Un article écrit par Radio-Canada

Un poisson d’eau douce colonise des lacs à vol de canard

Science > Faune marine

Une perche commune européenne, Perca fluviatilis. (Photo d'archives)Cliquez ici pour afficher l'image d'en-tête
Une perche commune européenne, Perca fluviatilis. (Photo d'archives)

Véritable passager clandestin, la perche commune (Perca fluviatilis), un poisson d'eau douce très répandu en Europe, colonise les lacs grâce au transport de ses œufs par des canards, selon une étude parue dans Biology Letters (en anglais) mercredi.

Comment des lacs isolés, privés d'accès à un cours d'eau, peuvent-ils quand même grouiller de poissons? Charles Darwin avait soulevé une piste en constatant que des larves de mollusques s'attachaient aux pattes d'un canard, et ce, avant de supposer qu'elles pourraient survivre au vol qui les mènerait jusqu'à un nouveau plan d'eau à coloniser.
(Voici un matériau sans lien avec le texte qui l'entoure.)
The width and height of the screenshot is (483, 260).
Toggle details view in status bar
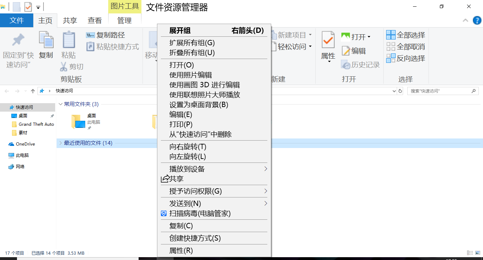pos(470,253)
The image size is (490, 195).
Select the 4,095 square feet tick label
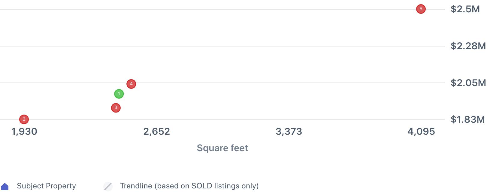pyautogui.click(x=421, y=131)
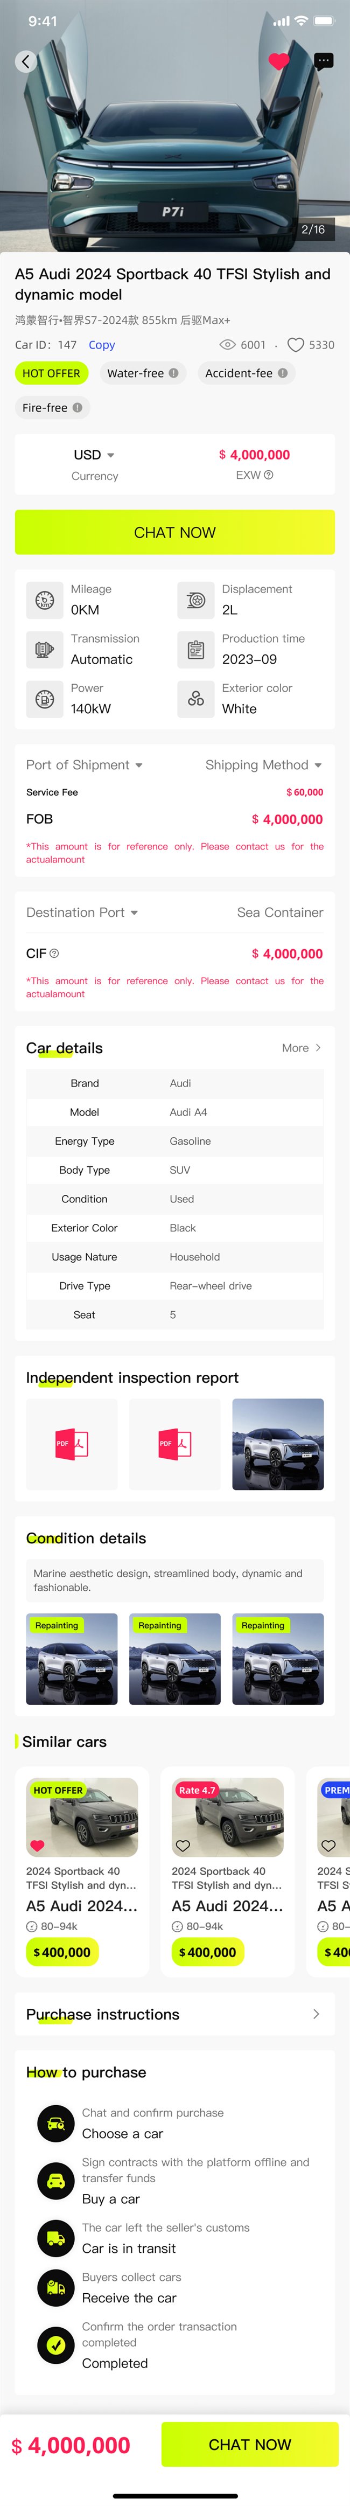Expand the Shipping Method dropdown
This screenshot has width=350, height=2506.
click(263, 765)
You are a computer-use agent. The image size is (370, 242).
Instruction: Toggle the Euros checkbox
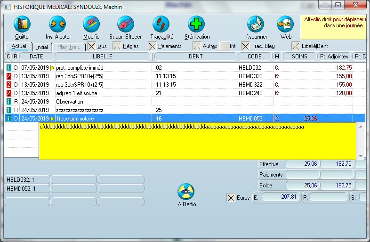pyautogui.click(x=231, y=197)
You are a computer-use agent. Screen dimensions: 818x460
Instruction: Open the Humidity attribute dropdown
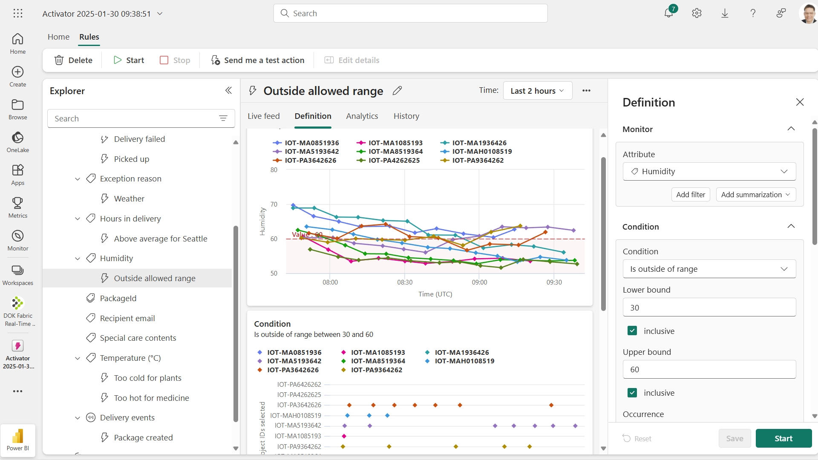click(x=709, y=171)
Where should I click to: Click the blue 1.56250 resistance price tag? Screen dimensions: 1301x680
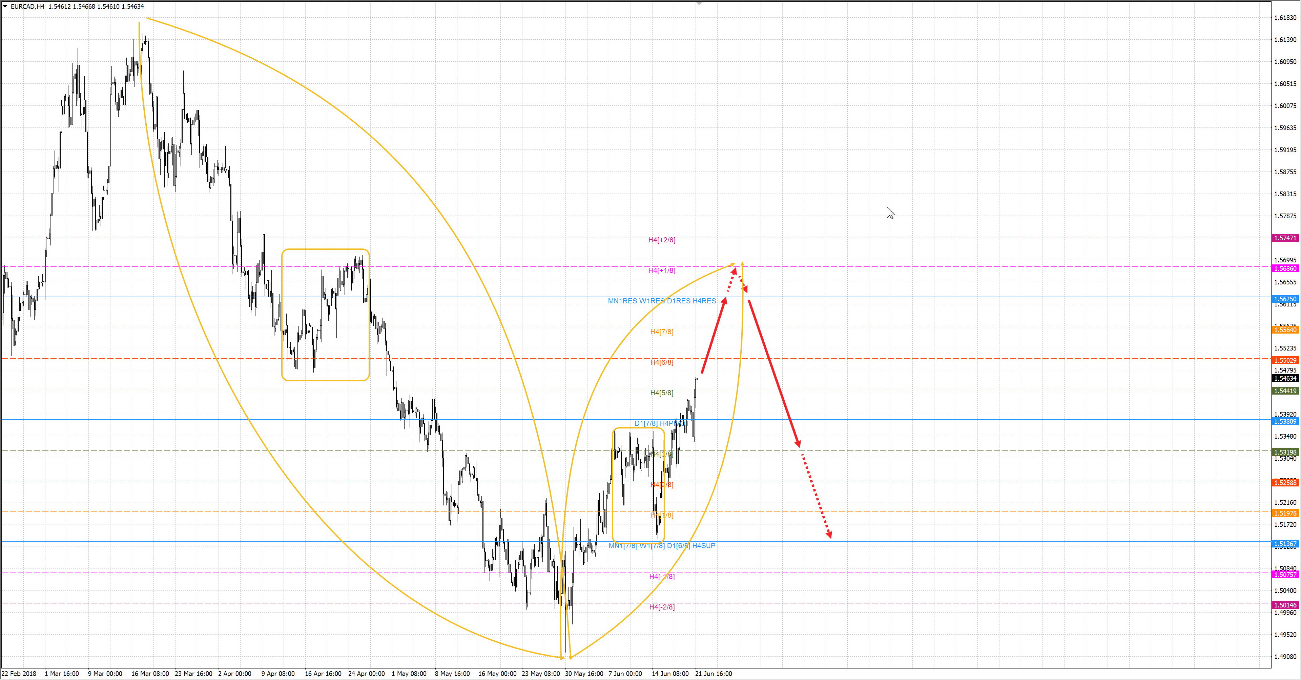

Des expériences, la plupart récentes, ont exploré le processus de zoochorie aviaire, par lequel des organismes vivants jouent les passagers clandestins d'un lieu à un autre, sur les plumes ou même dans l'estomac d'un volatile.

L'étude menée par le doctorant Flavien Garcia et par ses collègues du Laboratoire évolution et diversité biologique à l'Université Toulouse III, avec l'aide d'un professeur en biologie aquatique américain, est la première à en chercher la preuve sur le terrain.

C'est plus précisément dans un ensemble de lacs de gravières en Haute-Garonne, dans le sud-ouest de la France, qu'ils ont mené leur étude. Généralement, ces carrières inondées sont exploitées par des entreprises et strictement fermées au public. Une fois leurs ressources épuisées, après 10 ou 15 ans, elles lui sont alors généralement ouvertes.

Les biologistes en ont examiné 37, dont un tiers encore fermées et inaccessibles aux pêcheurs à la ligne. Tous ces lacs comptaient une population majoritairement composée de perches communes.

L'étude a d'abord écarté une source possible de colonisation de ces plans d'eau par l'habitude d'amateurs de pêche à la ligne de les peupler de poissons pour mieux les y ferrer.

Les responsables des gravières ont exclu toute introduction de poissons dans leur exploitation. Quant aux lacs ouverts au public, les pêcheurs qui avaient confessé des lâchers sauvages d'alevins ont avoué le faire avec des espèces plus sportives, comme la perche truitée ou la carpe.

Le saviez-vous?

La perche commune européenne et la perchaude nord-américaine (Perca flavescens) sont considérées comme des espèces distinctes, mais elles possèdent une morphologie et des modes de vie semblables.

Oeufs de poissons en apéritif

Une autre observation qui exclut une intervention humaine repose sur l'analyse génétique de plus de 500 perches. L'introduction artificielle de perches devrait se traduire par une plus grande diversité génétique de l'espèce dans les lacs ouverts à la pêche... Or, elle est sensiblement égale à celle des gravières fermées au public.

D'autres lignes d'évidence confortent le rôle des oiseaux dans la colonisation, tout particulièrement le canard colvert. Il y a une synchronie entre le moment de la ponte des perches et une période de forte abondance des canards, fait remarquer Flavien Garcia.

Le colvert et le foulque macroule, une poule d'eau, peuplent les lacs jusqu'à la fin de leur période d'hivernage, en février, précisément pendant la période de reproduction de la perche commune, qui a besoin pour sa fraie d'une eau bien froide, entre 8 et 10 degrés Celsius.

Ses œufs, aussi minuscules qu'innombrables, s'étendent sur de longs rubans gélatineux pouvant faire jusqu'à 1,50 mètre. Adhérant, à fleur d'eau, aux plantes et cailloux, ils peuvent aisément se coller aux pattes ou aux plumes des canards, voire finir en apéritif dans leur gosier.

Or, des expériences récentes ont montré que des œufs de poisson peuvent survivre au transit intestinal de leur hôte...

L'analyse génétique apporte un autre indice avec un lien entre la proximité géographique des lacs et celle, génétique, des perches qui y évoluent. Les chercheurs ont même identifié des migrants de première génération, explique M. Garcia, c'est-à-dire des perches dont le génotype appartient à celui de la population d'un autre lac.

Par ailleurs, la moitié des colonisations de lacs se font sur une distance inférieure à 2 km, la même que celle que couvrent habituellement les canards.

La seule preuve manquante, c'est la capacité de l’œuf de perche à survivre à la digestion du colvert. Elle nécessiterait une expérience compliquée d'un point de vue pratique et éthique, dit M. Garcia, qui requerrait notamment de sacrifier les animaux pour examiner leur tube digestif.